Matthaus: "Maradona era più veloce di Messi. La mia partita d'addio gli salvò la vita"
L'x calciatore tedesco ha raccontato il suo rapporto con Diego Armando Maradona. Sono tanti gli aneddoti rivelati dall'ex campione della Germania.

Lothar Matthäus ha rilasciato una lunghissima e meravigliosa intervista alla Süddeutsche Zeitung, rivista tedesca. Nel 1988 giocò la partita d'addio al calcio di Platini: "Giocai quella partita in squadra con Maradona, nella selezione mondiale di Platini, contro la Francia. Era la prima volta che io e Maradona passavamo davvero del tempo insieme, per due giorni interi, legammo molto… A pranzo, prima della partita, Maradona mi fa: “Ho dimenticato le scarpe”. Io avevo un contratto con Puma, e in nazionale ho sempre dovuto giocare con le Adidas. E poiché stavo già andando al campo di allenamento, avevo con me anche le scarpe Adidas.

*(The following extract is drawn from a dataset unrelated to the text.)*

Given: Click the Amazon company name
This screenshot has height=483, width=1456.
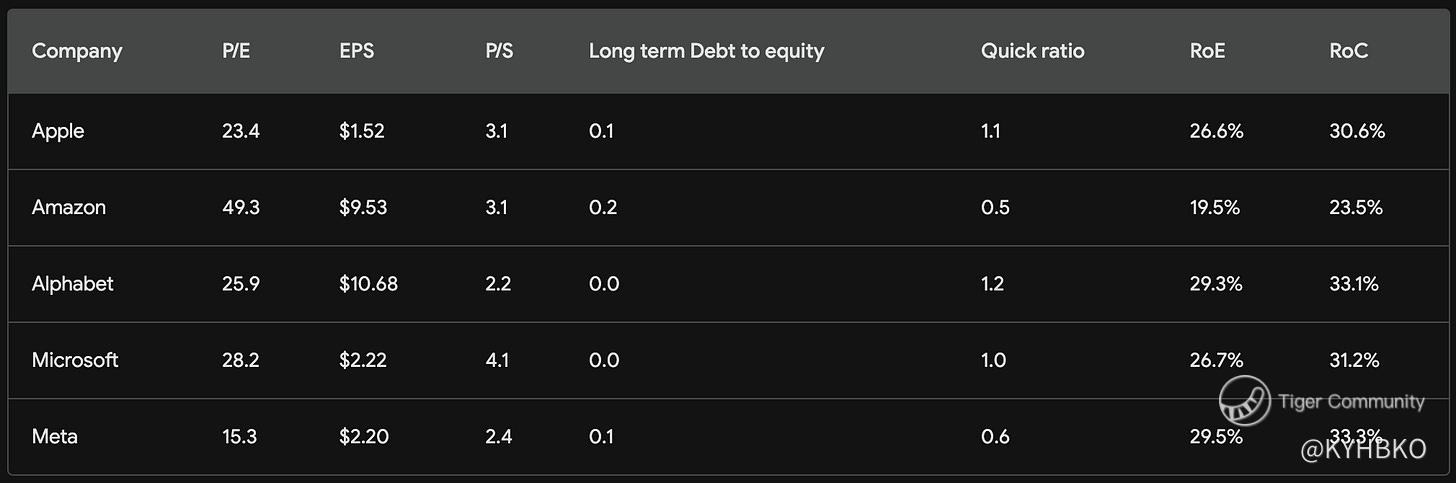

Allora dico: “Diego, che numero di scarpe hai?” Dice “6½”. O “7”, non ricordo esattamente. Dico: “Senti, lo so che hai anche tu un contratto con Puma. Ma ho un paio di Adidas con me. Eccole”. Io tanto non le avrei indossate. Ma questo non ha infastidito Maradona. Dopo la partita, mi ha restituito le scarpe. Ma… le aveva allacciate in modo diverso!".
Il rapporto con Diego: "Non voglio dire che eravamo amici. Ma eravamo davvero buoni amici di calcio. Ogni volta che ci vedevamo o giocavamo l’uno contro l’altro, ci abbracciavamo, non importa quanto fosse lontana la strada da fare. C’era un grande rispetto reciproco. Abbiamo… avevamo la stessa età. Ha vissuto come voleva e penso che gli sia piaciuto molto. Aveva bisogno di amore. Ma l’ha ricevuto anche da molte persone che hanno approfittato della sua debolezza. Ciò che mi ha reso davvero triste è stata la Coppa del Mondo 2018, quando faceva ginnastica in tribuna ed era chiaramente fuori di testa. Sono rimasto deluso dal fatto che lo consentissero. Ero proprio arrabbiato! Mi sono chiesto: perché nessuno si prende cura di lui? Mi ha fatto male. Non era il Diego che conoscevo".
Il Diego che conosceva Matthäus era semplicemente “il migliore”. "Uno dei giocatori più veloci al mondo. Più veloce di Lionel Messi – e più esplosivo, direi, ma altrettanto forte nel dribbling. Spesso la palla è il più grande nemico di un calciatore. Maradona ha sempre obbedito alla palla. Ha dato tanto al calcio. Negli anni ’80 non ce n’era uno migliore di lui. Ronaldo e Messi sono su un livello simile. Ma né Messi né Ronaldo sono mai diventati campioni del mondo. E fa una gran differenza per me".
Nel 2000 la partita d’addio di Matthäus allo Stadio Olimpico di Monaco. Alcuni dicono che quella partita salvò la vita a Maradona. Era solo a Cuba, in una terribile crisi personale. L’invito lo salvò da se stesso. "Se solo sapessi quanto è stato difficile raggiungerlo! Si era chiuso ed era circondato dalle persone sbagliate. Per farlo venire facemmo muovere decine di persone, famiglia, amici, voli in business class… Ma per me era importante solo averlo con me. Una partita d’addio senza Maradona, era impensabile. Lui si divertì come un pazzo. Gli applausi, l’atmosfera, il rispetto degli avversari, dei compagni di squadra che gli davano la palla… Praticamente non poteva camminare per quanto era sovrappeso. Ma quanto amore, quanto divertimento! È stato tutto sensazionale. Sono sempre felice per gli altri quando stanno bene. E Diego si sentì di nuovo bene in quel momento".
Le feste di Diego sono leggendarie. Matthäus ricorda la sua esperienza: "Siviglia, 1991. Maradona si era trasferito lì e la sua prima partita (dopo la squalifica per doping) fu un’amichevole contro il Bayern. All’una o mezza di notte Maradona disse: Vieni con me! Gli chiesi se potevo portare Raimond Aumann e Jan Wouters con me. Volevano festeggiare, e sì, eravamo in tre. Quella era festa pura! Quella era una festa “vera”! Dalle cinque del mattino Maradona ha ballato sul tavolo a petto nudo. Un pazzo! C’era la sua Claudia ed era davvero felice di poter giocare di nuovo a calcio. E’ andato avanti fino alle sette del mattino, dovevamo essere all’aeroporto per le nove. Aumann aveva chiesto a Maradona la sua maglia: alle sette e un quarto la maglia di Diego era davanti alla camera d’albergo di Aumann".